EXERCISE DIRECTIONS — Return the data below exactly, but only from the line containing "Sabbang-Tallang (109, 607)" through the line containing "[Expand Drawer] (1316, 20)", with both of those lines included.

#### EXERCISE MATERIAL

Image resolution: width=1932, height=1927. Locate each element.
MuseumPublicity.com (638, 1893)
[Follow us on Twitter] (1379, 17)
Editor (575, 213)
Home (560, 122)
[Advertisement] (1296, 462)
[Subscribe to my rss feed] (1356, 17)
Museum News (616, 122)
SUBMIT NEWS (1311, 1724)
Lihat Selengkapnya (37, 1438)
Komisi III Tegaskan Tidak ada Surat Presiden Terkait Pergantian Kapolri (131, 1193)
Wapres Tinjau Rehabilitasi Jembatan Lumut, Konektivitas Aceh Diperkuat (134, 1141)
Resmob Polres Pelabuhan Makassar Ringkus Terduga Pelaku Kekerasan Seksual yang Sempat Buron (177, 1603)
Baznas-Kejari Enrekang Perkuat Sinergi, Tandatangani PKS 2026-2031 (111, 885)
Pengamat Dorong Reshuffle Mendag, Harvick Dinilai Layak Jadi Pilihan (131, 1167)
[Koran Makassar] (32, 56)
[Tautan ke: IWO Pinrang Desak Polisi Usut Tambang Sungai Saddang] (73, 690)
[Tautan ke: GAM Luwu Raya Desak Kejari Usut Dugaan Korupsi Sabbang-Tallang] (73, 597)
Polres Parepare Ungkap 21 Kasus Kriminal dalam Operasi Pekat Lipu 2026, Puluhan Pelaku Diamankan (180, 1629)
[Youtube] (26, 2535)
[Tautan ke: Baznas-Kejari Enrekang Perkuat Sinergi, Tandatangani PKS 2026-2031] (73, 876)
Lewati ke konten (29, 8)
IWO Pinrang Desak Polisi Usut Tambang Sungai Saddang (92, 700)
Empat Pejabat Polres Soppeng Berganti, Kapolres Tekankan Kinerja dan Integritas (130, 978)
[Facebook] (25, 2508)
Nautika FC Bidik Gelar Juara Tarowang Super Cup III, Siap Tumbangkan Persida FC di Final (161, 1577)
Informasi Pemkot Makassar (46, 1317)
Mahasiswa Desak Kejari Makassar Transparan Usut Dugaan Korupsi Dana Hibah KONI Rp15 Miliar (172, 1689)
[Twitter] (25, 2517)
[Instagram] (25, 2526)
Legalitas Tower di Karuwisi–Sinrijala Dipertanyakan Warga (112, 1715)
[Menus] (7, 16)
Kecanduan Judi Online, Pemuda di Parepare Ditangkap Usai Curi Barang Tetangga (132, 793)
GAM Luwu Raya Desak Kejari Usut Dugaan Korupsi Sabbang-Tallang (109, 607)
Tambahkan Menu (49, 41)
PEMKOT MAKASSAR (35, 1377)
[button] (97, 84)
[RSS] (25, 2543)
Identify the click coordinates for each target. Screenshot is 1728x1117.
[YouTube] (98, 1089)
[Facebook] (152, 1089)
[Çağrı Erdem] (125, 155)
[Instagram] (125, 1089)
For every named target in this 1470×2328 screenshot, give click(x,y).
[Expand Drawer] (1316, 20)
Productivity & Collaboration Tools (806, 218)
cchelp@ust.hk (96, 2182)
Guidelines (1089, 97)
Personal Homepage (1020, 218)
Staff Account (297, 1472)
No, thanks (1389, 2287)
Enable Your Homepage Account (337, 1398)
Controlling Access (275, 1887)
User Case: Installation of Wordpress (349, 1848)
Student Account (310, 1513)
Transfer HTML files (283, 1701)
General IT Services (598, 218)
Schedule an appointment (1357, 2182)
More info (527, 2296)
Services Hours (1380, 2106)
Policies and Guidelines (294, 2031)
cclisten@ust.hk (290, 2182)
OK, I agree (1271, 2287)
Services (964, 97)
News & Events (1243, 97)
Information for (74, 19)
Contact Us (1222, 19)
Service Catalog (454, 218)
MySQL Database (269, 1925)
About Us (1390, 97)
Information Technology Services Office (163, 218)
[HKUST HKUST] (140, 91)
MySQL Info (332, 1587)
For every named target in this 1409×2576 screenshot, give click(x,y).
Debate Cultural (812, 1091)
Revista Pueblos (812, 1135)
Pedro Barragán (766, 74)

########

RESPONSE FOR THIS EXERCISE —
GAM Luwu Raya Desak Kejari Usut Dugaan Korupsi Sabbang-Tallang (109, 607)
Tambahkan Menu (49, 41)
PEMKOT MAKASSAR (35, 1377)
[button] (97, 84)
[RSS] (25, 2543)
Identify the click coordinates for each target. Screenshot is 1728x1117.
[YouTube] (98, 1089)
[Facebook] (152, 1089)
[Çağrı Erdem] (125, 155)
[Instagram] (125, 1089)
For every named target in this 1470×2328 screenshot, give click(x,y).
[Expand Drawer] (1316, 20)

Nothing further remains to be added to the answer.